BRIEF
Only the count should appear in your answer: how many lines of the data below contain the word "Given"?

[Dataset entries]
--- START ---
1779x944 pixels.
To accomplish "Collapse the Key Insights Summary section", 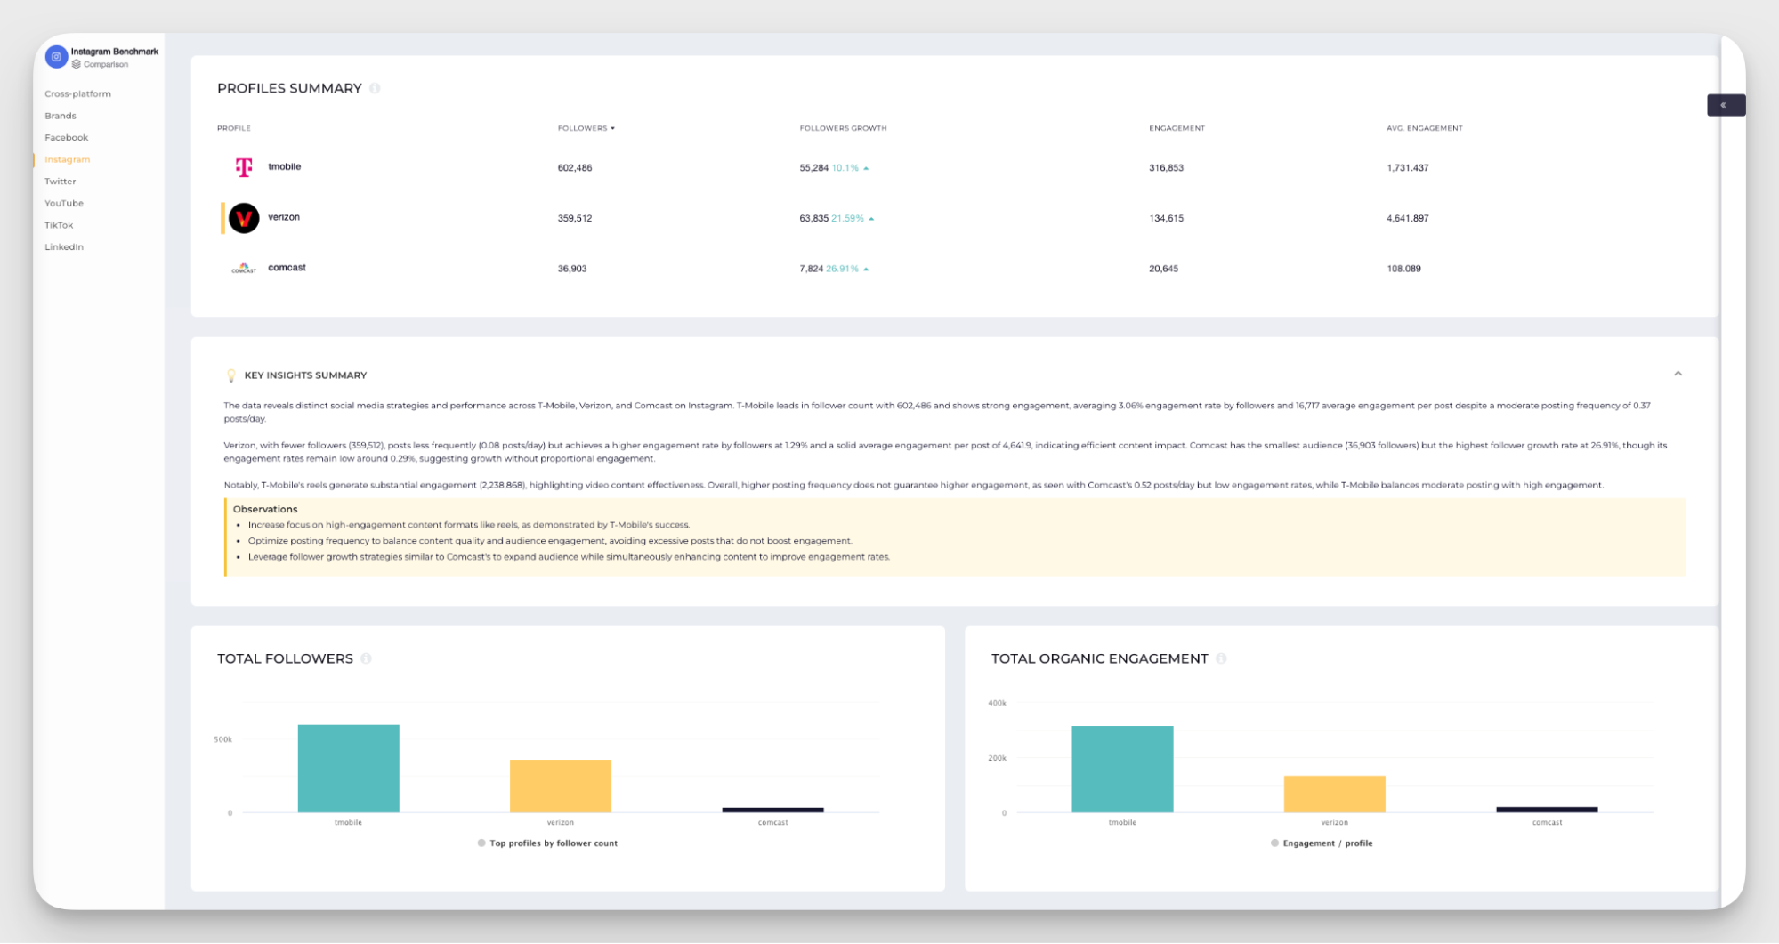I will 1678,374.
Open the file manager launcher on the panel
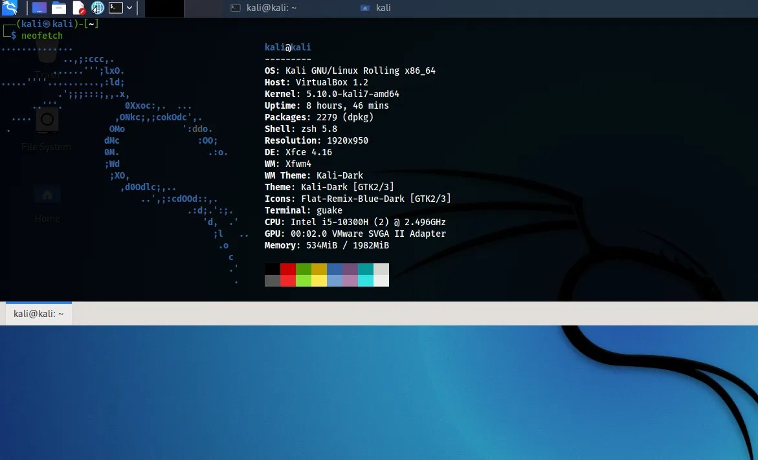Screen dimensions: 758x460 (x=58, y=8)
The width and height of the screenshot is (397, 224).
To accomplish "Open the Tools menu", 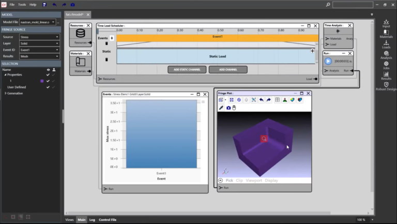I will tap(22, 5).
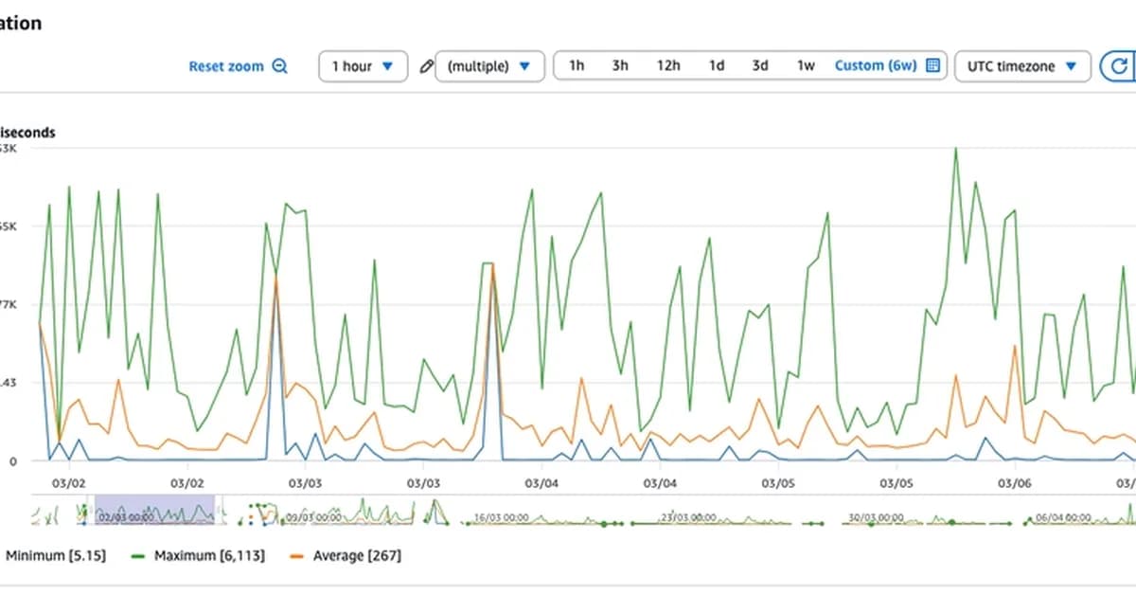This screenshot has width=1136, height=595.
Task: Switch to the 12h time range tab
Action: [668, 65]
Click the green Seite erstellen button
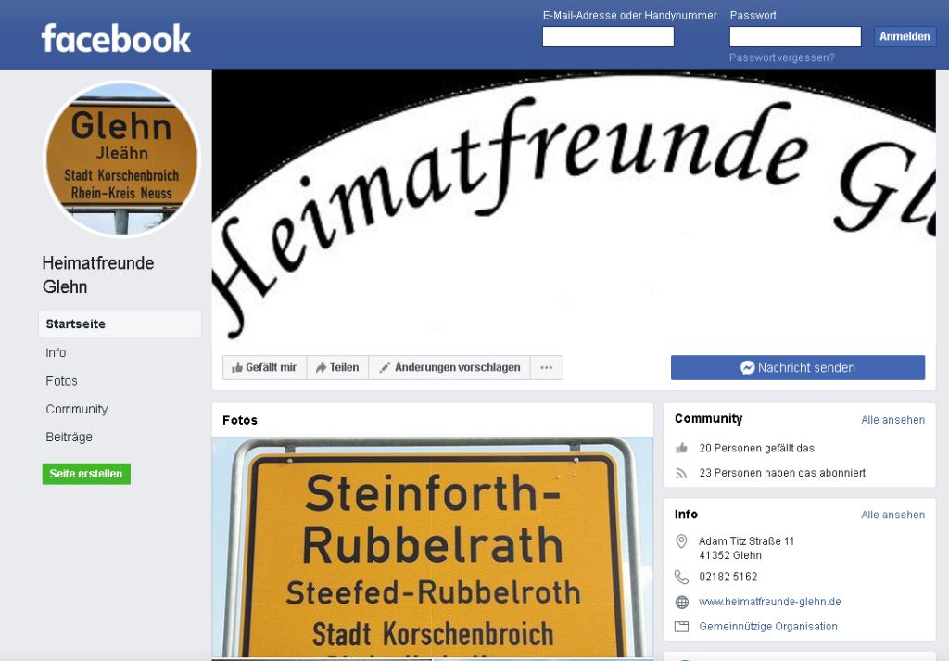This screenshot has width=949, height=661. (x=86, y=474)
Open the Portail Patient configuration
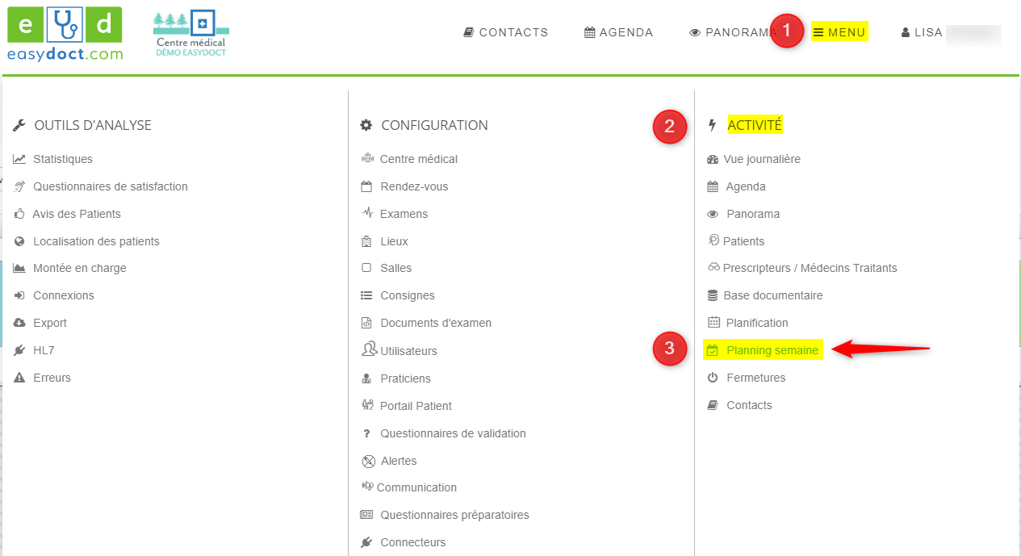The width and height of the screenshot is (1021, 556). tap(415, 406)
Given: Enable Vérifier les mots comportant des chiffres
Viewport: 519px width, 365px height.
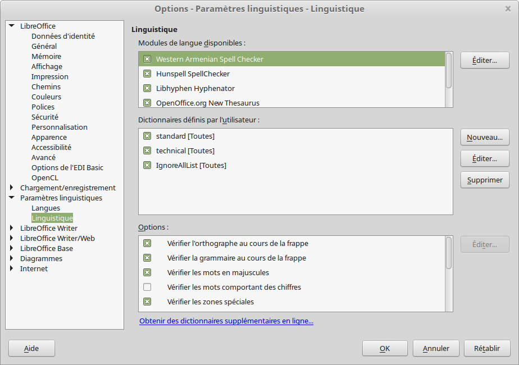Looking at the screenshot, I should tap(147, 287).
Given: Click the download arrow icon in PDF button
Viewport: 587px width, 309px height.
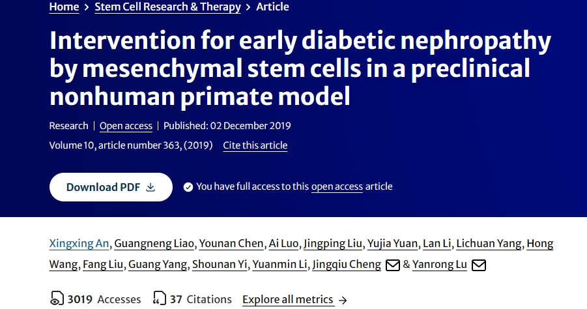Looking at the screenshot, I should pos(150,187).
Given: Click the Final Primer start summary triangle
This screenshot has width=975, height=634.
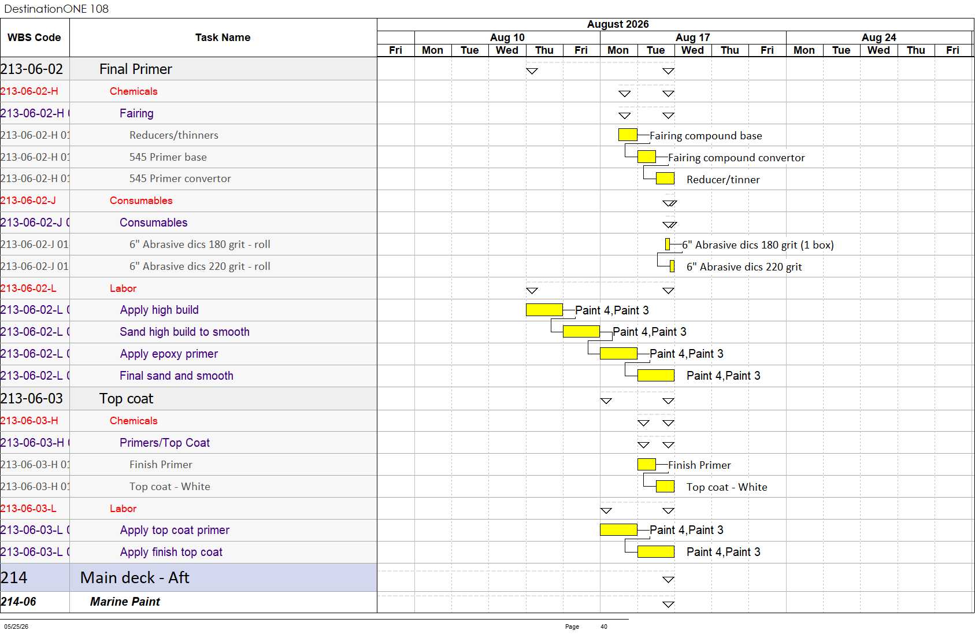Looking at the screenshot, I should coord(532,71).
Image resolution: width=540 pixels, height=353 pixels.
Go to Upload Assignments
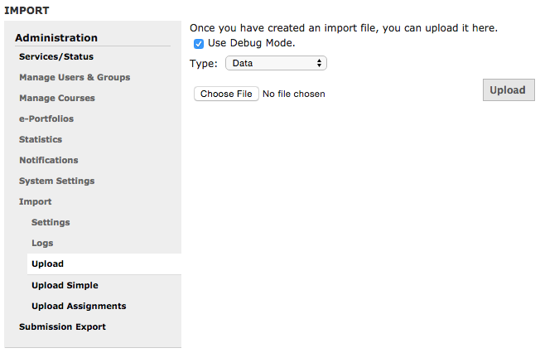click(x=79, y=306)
--- END ---
ANSWER BELOW
3